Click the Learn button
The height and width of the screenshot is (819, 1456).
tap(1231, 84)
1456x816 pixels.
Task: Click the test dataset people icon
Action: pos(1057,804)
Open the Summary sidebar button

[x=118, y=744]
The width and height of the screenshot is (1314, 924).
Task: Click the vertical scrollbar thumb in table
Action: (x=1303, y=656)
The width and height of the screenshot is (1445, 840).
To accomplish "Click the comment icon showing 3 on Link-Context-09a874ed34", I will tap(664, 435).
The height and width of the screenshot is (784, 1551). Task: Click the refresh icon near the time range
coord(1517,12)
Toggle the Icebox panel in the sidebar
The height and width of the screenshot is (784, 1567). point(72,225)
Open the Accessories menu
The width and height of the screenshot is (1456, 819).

##############################

**Problem**: Give each line of the records above again, unchanged.

**Exercise output**:
Click the Learn button
The height and width of the screenshot is (819, 1456).
tap(1231, 84)
1456x816 pixels.
Task: Click the test dataset people icon
Action: pos(1057,804)
Open the Summary sidebar button

[x=118, y=744]
The width and height of the screenshot is (1314, 924).
Task: Click the vertical scrollbar thumb in table
Action: (x=1303, y=656)
The width and height of the screenshot is (1445, 840).
To accomplish "Click the comment icon showing 3 on Link-Context-09a874ed34", I will tap(664, 435).
The height and width of the screenshot is (784, 1551). Task: Click the refresh icon near the time range
coord(1517,12)
Toggle the Icebox panel in the sidebar
The height and width of the screenshot is (784, 1567). point(72,225)
Open the Accessories menu
The width and height of the screenshot is (1456, 819).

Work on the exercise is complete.